Because the patch crawling process is so critically important to achieving optimal completeness of each archival capture, and simultaneously so dependent upon human selectivity, it can be plagued by errors and inefficiencies. It is the position of NYARC to advocate for development of enhanced processes of managing missing URLs through the Archive-It software service interface, and specifically towards functions beyond patching or ignoring URLs on the currently largely individual basis. Close management practices that temporarily mitigate representative inefficiencies of this process are for the meantime provided below.

Invalid URLs

Invalid URLs are a class of missing URLs defined by their inactivity on the live web. Because they appear in their respective pages’ source codes in partial, circular, or other forms confusing to Archive-It's crawling and rendering technologies, they lead to no discernible content for archival capture from the live web.

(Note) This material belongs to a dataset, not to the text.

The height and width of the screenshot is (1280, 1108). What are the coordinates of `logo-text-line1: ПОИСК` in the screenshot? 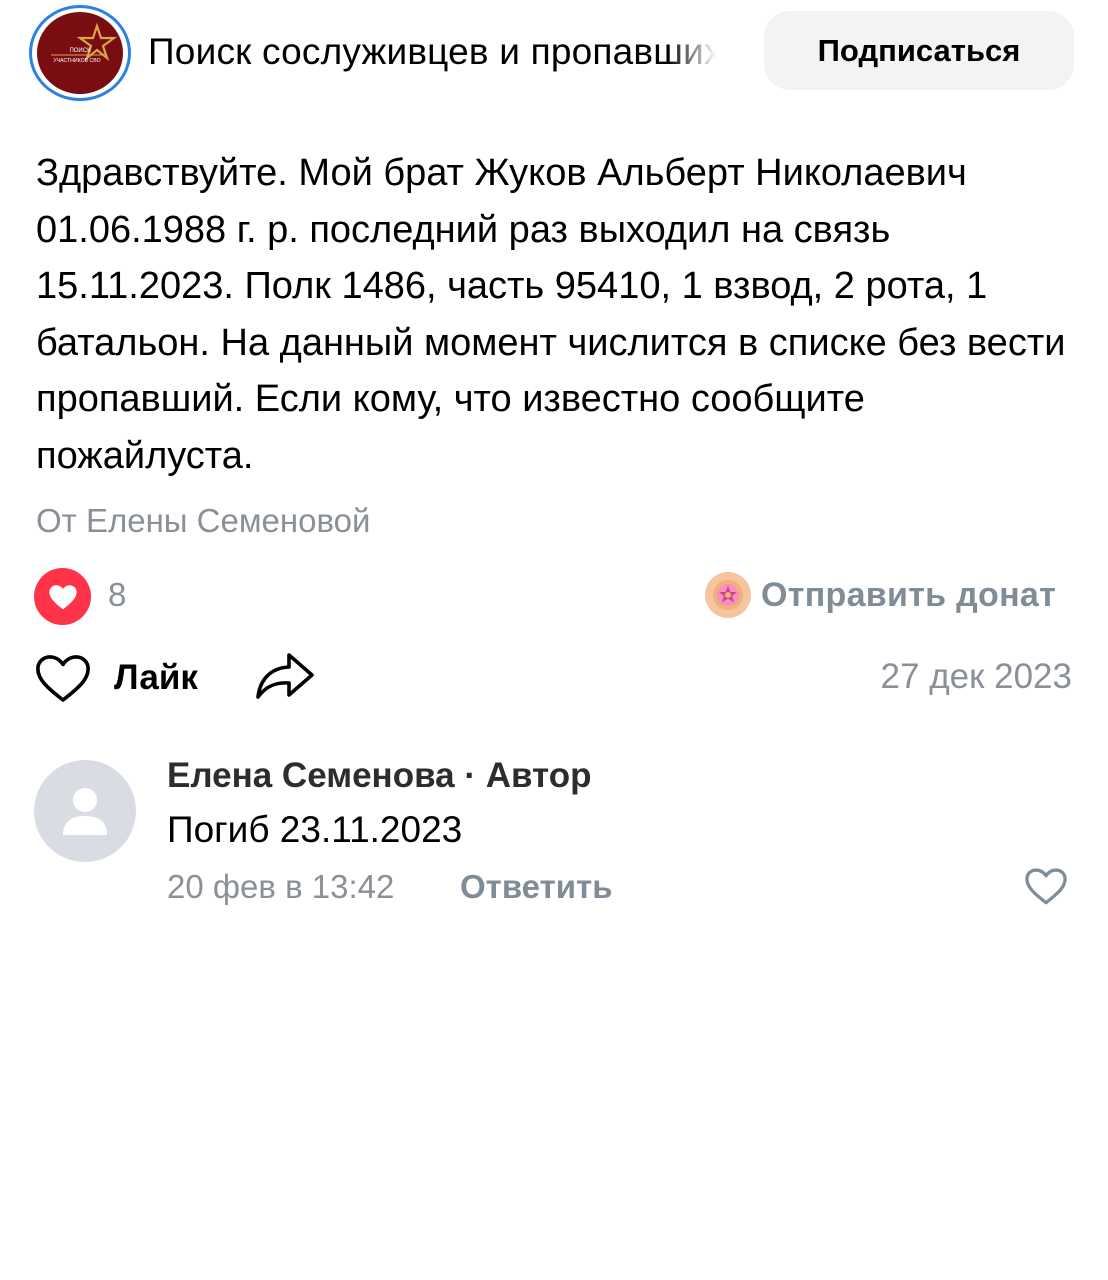 It's located at (80, 51).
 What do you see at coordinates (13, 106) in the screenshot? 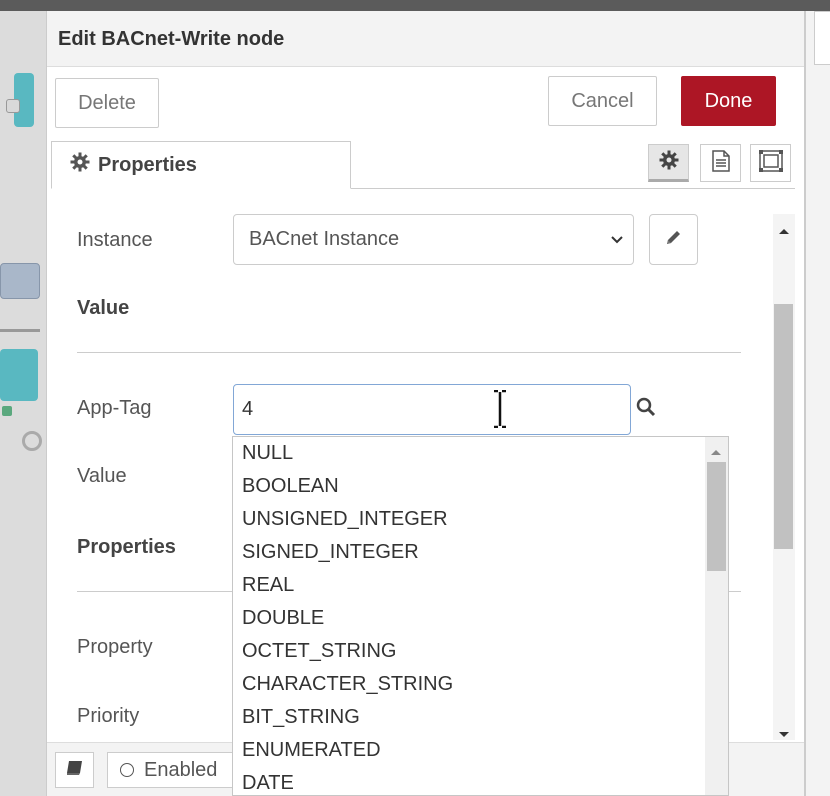
I see `node-port` at bounding box center [13, 106].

These (Facebook-hosted) URLs from Pace Prints are only partially comprehensible to the crawler. They therefore return as “invalid.”

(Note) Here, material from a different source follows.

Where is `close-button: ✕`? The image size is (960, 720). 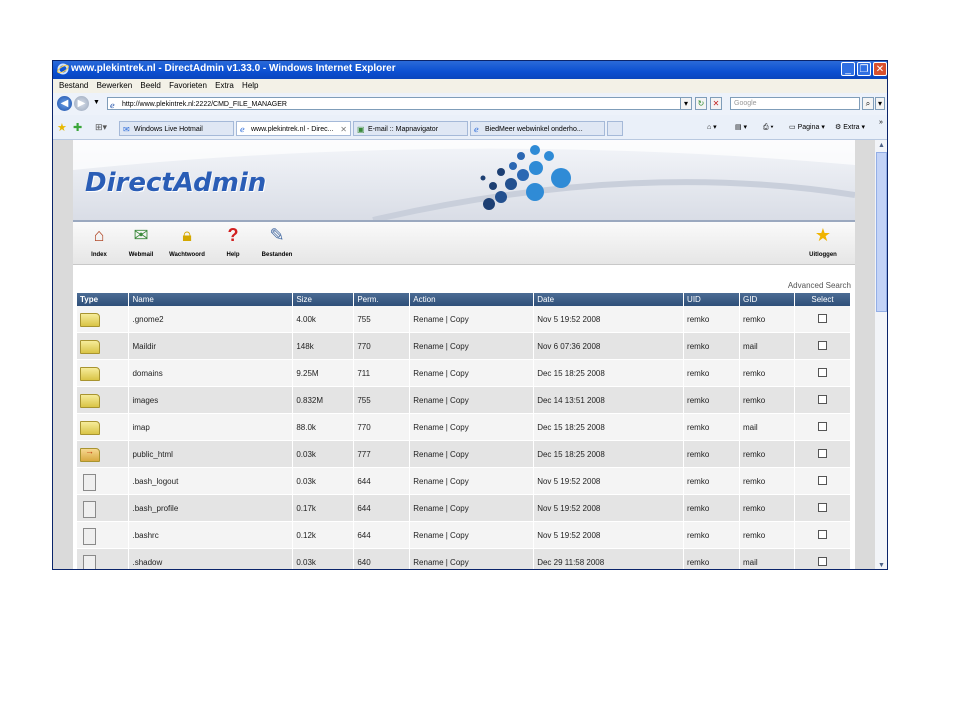 close-button: ✕ is located at coordinates (880, 69).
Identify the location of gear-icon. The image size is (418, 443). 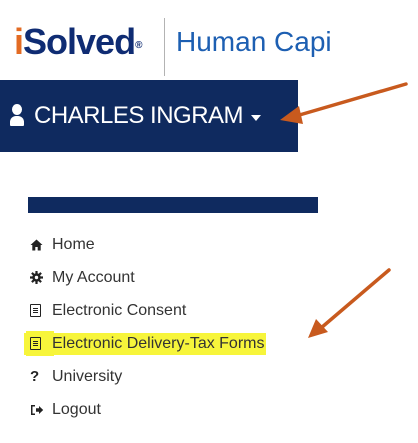
(41, 278).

At present, QA technicians have no recourse to patch crawl the content to which Invalid URLs are meant to direct. For this reason, and because they can appear in such volumes as to complicate or even subvert the efficient selection of missing URLs for patch crawling, Archive-It automatically “ignores” all Invalid URLs and removes them from the Missing URLs list.

Missing URLs for successfully captured content

The relatively rare subset of instances in which Invalid URLs refer to content that has in fact been successfully captured tends to manifest in those cases in which the content in question is detected as missing only because it fails to render through the Wayback interface. Such failures to render captured content through the Wayback interface must be reported to Archive-It.

Excessive missing URLs

Regardless of the reason that they were not captured, excessively high numbers of missing URLs for ultimately undesired content can make the selection of truly desired content from this list unnecessarily time-consuming and error-prone.

This single missing URL for an advertising service encoded into several different news articles litters the Missing URL list from NYARC’s New York City Galleries Collection. It can be blocked from appearing in future lists by instituting a host constraint.

QA technicians are advised to note any host domains that manifest missing URLs to undesired content so often that they must be blocked or limited in future crawls, and to make explicit recommendations of such scope adjustments in the QA report form.

For crawls currently under review/improvement, it is in the meantime best practice to “ignore” all such URLs in order to remove them from the active Missing URLs list prior to performing any other patch crawling function:

    1. Click on the Missing URL header text to list all URLs in ascending alphabetical order

    2. Select all of the repeating URLs, or those from domains outside of the collection’s scope, by clicking on the checkbox next to each

    3. Click on the Ignore Selected URLs button at the top-left corner of the page

Erroneously patch crawled URLs

Ignoring and thereby removing invalid and excessive URLs from a collection’s Missing URLs list is currently the only known assurance against erroneously patch crawling that same missing content. Otherwise, URLs purposefully left ‘unchecked’ in the patch crawl selection process have a tendency to appear in the list of URLs queued for patch crawling nonetheless. Unless and until they provide more information regarding why it occurs and how QA technicians can avoid it, all instances of this error must be reported to Archive-It.